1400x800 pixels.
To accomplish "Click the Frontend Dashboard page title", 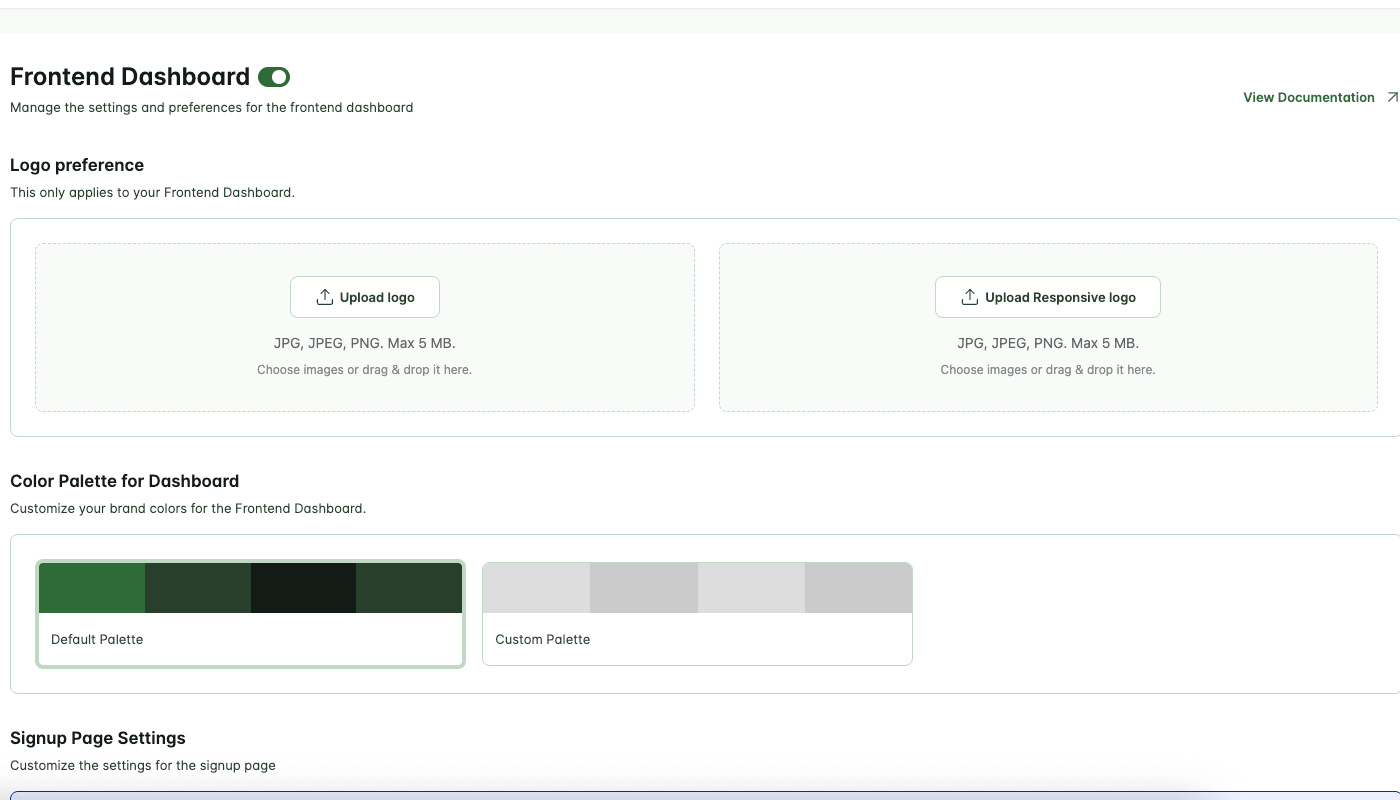I will tap(130, 77).
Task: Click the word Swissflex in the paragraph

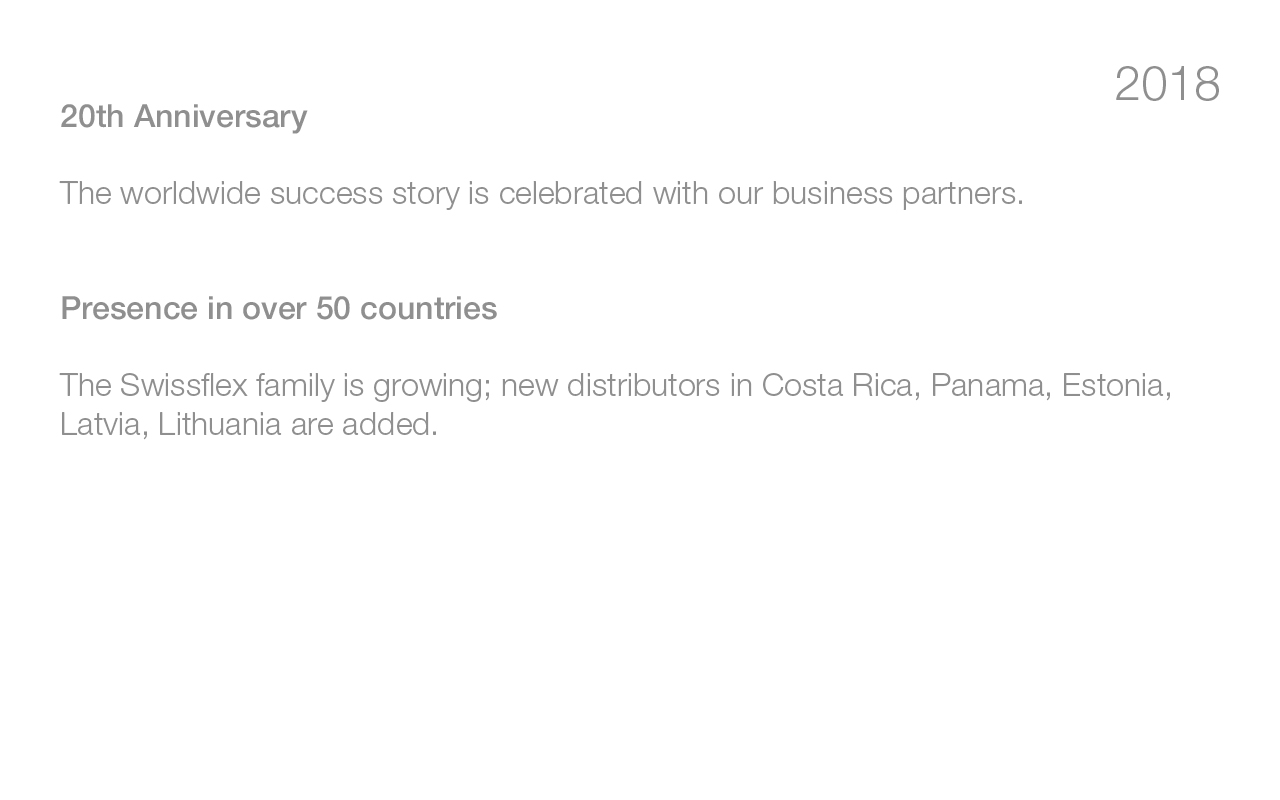Action: (183, 385)
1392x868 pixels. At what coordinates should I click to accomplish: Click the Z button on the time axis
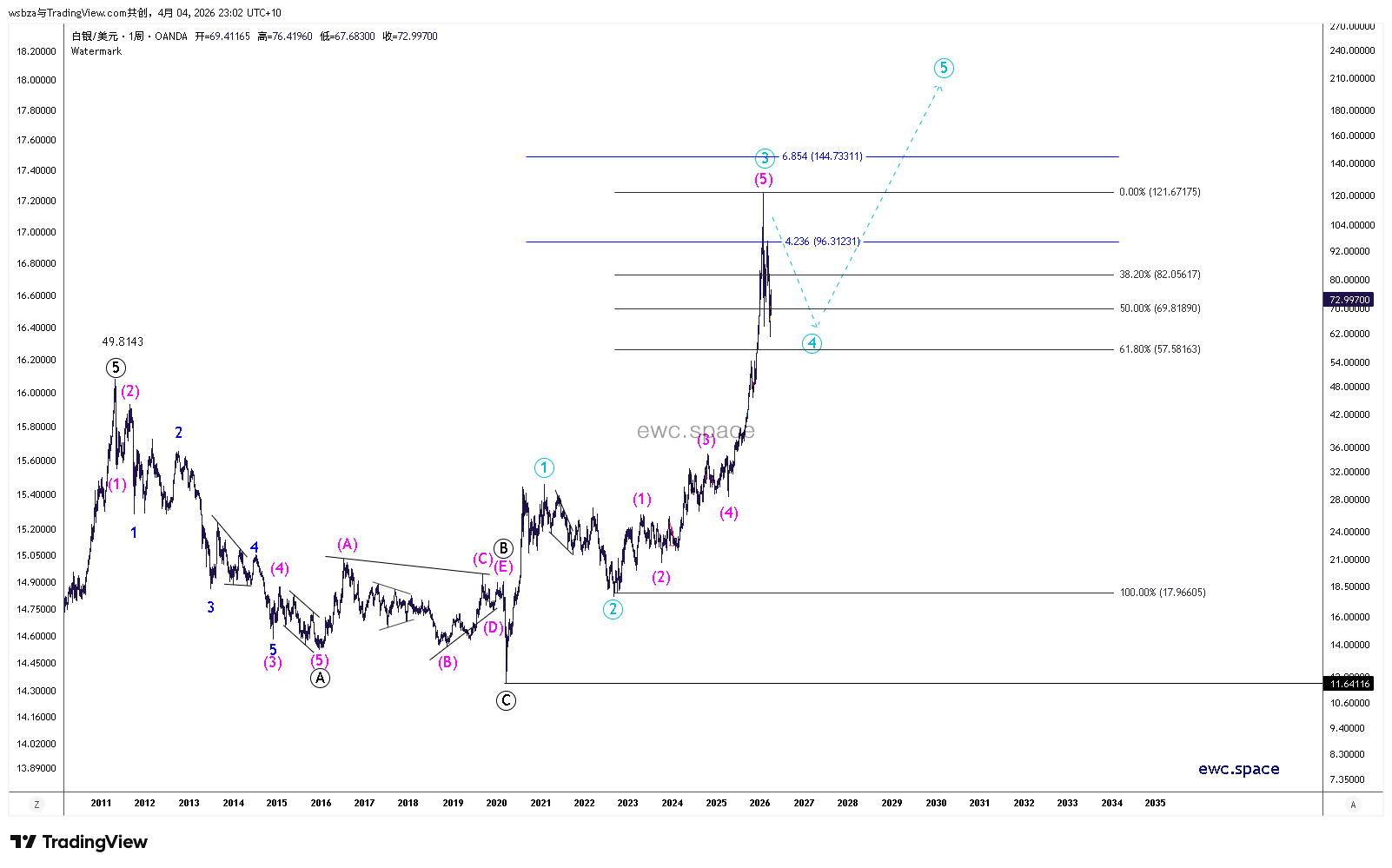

● **TASK TO COMPLETE**
If a line in the records includes the string "pixels", copy it.

● **WRITTEN REPLY**
1400x800 pixels.
1392x868 pixels. At what coordinates should I click to accomplish: Click the Z button on the time axis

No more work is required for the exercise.